═══ EXCERPTED TEXT ═══

When the wheels came off the dream
Industrial relations Ford’s Dagenham plant – once the biggest factory in Europe, now a fallen giant – rolled out a rich social history alongside its ‘accessible’ cars. Chris Arnot looks back over 80 years and a struggle for workers’ rights and equality
Harry Coleman was 13 when he started work on the site of what would soon become the biggest factory in Europe. He should have stayed at school until he was 14, but he had a note from his mother. “She just told them I wasn’t well,” he chuckles. “In them days it didn’t matter too much.” What mattered was getting a job. Any job. Even making the tea for one of the plumbing contractors laying pipes for the Ford Motor Company’s new enterprise in Dagenham.
Essex boy Coleman lived just down the road in Barking. “But there were over 3 million unemployed at the time, and people came from all over the country to work around here,” he recalls, looking out from the bungalow that he built himself in Rainham, a few miles from the plant that provided employment for three generations of his family. Now a loquacious 93, he witnessed the birth of mass car manufacturing in the UK and he was still around for its death. It makes him an ideal contributor to Ford’s Dagenham Dream, to be screened next week on BBC4.
There is something grimly appropriate about the timing. Eighty years on from the first pipes being laid for the car plant, unemployment is at 2 million and rising. Workers in what’s left of the UK’s car industry understandably fear for their jobs. Among them are the 2,000 or so who still make diesel engines for Ford on a site that employed more than 50,000 in the 1950s. Today, acres of that site are covered by parked cars, waiting for a sluggish market to pick up. But they were assembled at Ford plants on distant shores. The production line here ground to a halt in 2002.

═══ DATA ═══

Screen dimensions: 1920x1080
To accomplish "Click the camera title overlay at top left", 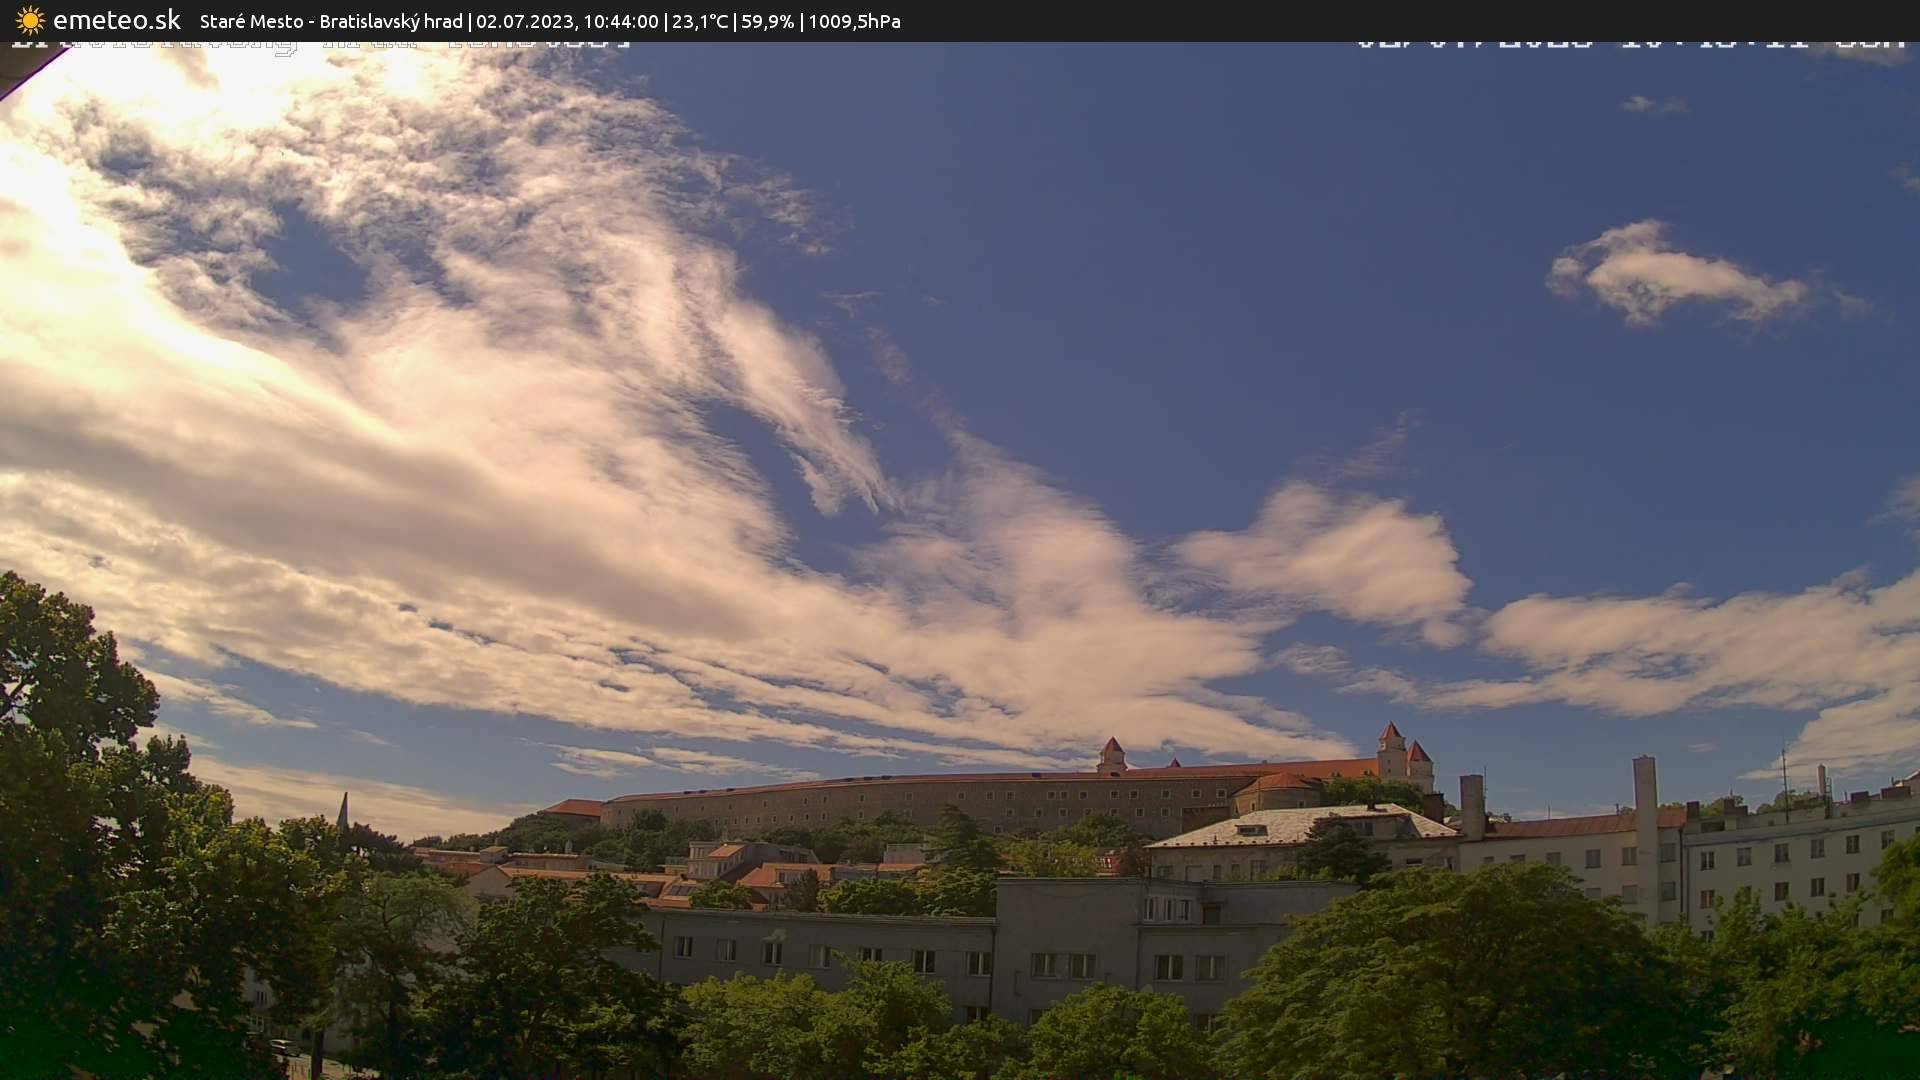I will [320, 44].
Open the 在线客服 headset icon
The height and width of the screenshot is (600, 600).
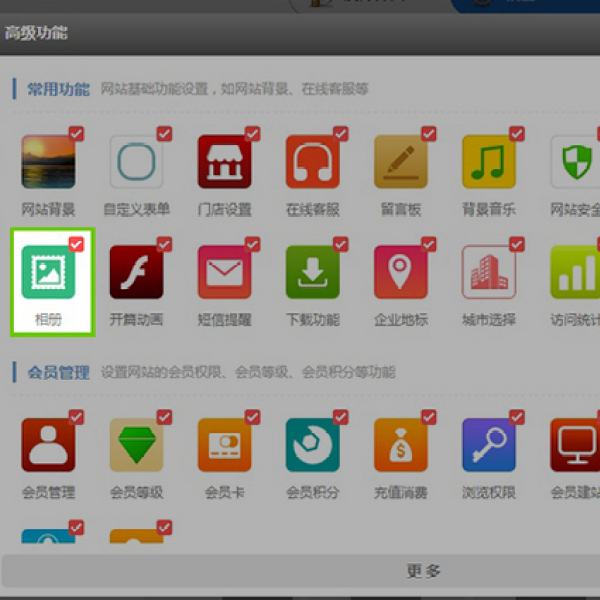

═══

PROBLEM REQUIREMENTS:
In the article on Ford's Dagenham plant, in what year did the production line there stop?

FULL SOLUTION:
2002